When a user asks a question about your software, the best answer rarely comes from a single source. To consistently deliver accurate, contextual responses, your pipeline needs to draw from four signals together:

Signal	What it captures
User query	What the user is asking right now
Real-time product events	What the user is actively doing in your product
Conversation history	What has already been discussed in this session
Knowledge base	Retrieved docs or chunks from your KB (when configured)

Weaving these together — rather than only querying a knowledge base in isolation — is what separates a generic AI response from one that feels genuinely helpful and contextually aware. autoplay_sdk.rag_query provides the framework to assemble these signals into a single, structured context block ready for any chat LLM.

This is not RagPipeline (ingestion → vector store). rag_query is specifically for answering a user message using structured, multi-signal context at query time.

When to use ContextStore.enrich vs assemble_rag_chat_context:

ContextStore.enrich(session_id, query) returns one enriched string.

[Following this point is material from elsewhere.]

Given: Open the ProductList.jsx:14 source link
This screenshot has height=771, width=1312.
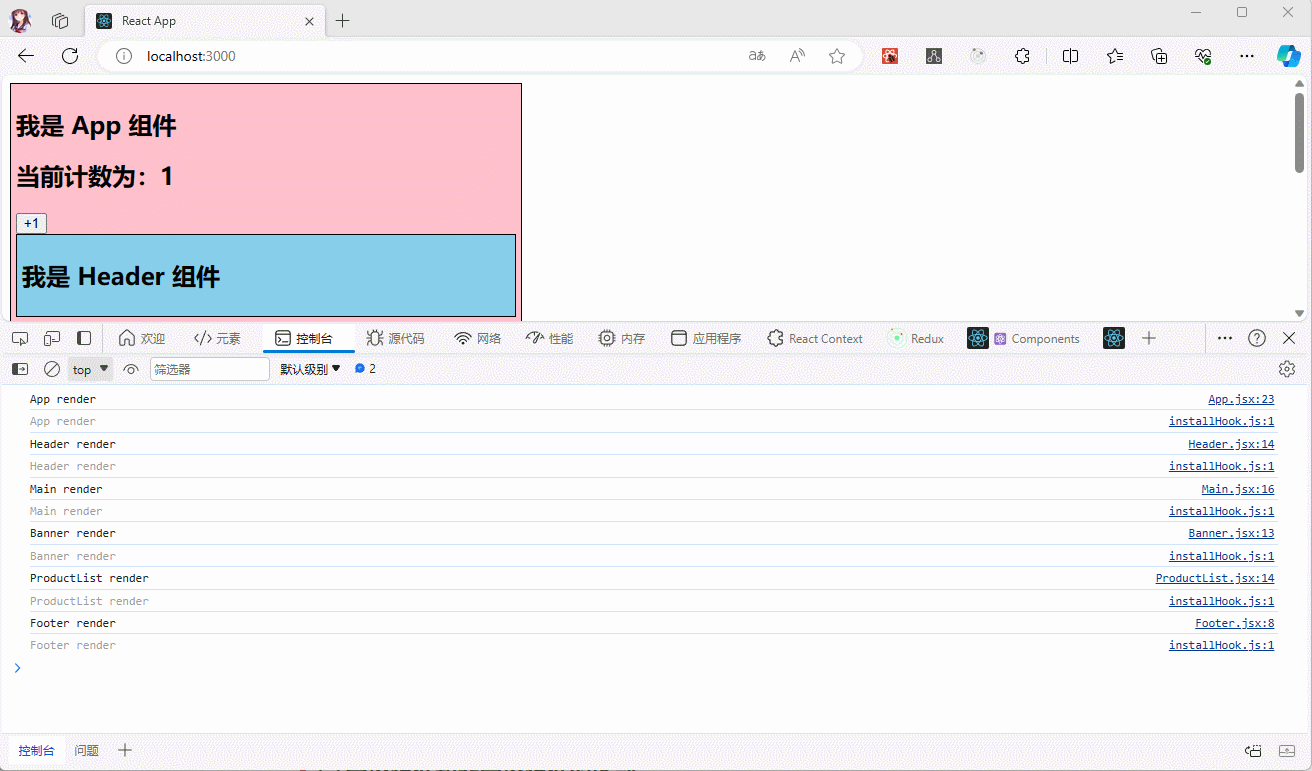Looking at the screenshot, I should 1214,579.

Use it as retrieval input for embedding/vector search.
assemble_rag_chat_context(...) returns structured prompt parts (user_block, assembly). Use it to build chat LLM messages.

What it optimizes for

User query

The current message from the user — the question being answered right now.

Real-time events

What the user is doing in your product at this moment, including optional delta activity since their last chat message via session_activity_since.

Conversation history

Prior turns in the conversation, surfaced via ChatMemoryProvider.conversation_turns.

Knowledge base

Retrieved records from your KB via KnowledgeBaseRetriever on RagChatProviders when configured. The SDK is vendor-agnostic — swap in Zep, Postgres, Atlas, or any other backend behind the provided protocols.

Entry point

from autoplay_sdk.rag_query import (
    RagChatProviders,
    assemble_rag_chat_context,
    format_rag_system_prompt,
)
from autoplay_sdk.prompts import RAG_SYSTEM_PROMPT

# Implement ChatMemoryProvider + KnowledgeBaseRetriever for your stack, then:
user_block, assembly = await assemble_rag_chat_context(
    product_id="...",
    integration_config={"kb_knowledge_id": "..."},  # your KB ids
    conversation_id="...",
    user_message="How do I export?",
    email="user@example.com",
    session_id="sess_1",
    activity_since_cutoff=None,
    providers=your_rag_chat_providers,
)

system_text = format_rag_system_prompt(
    template_content=RAG_SYSTEM_PROMPT["content"],
    assembly=assembly,
    user_message="How do I export?",
)

# Pass system_text + user messages to your LLM.
# Log prompt_meta=RAG_SYSTEM_PROMPT for observability.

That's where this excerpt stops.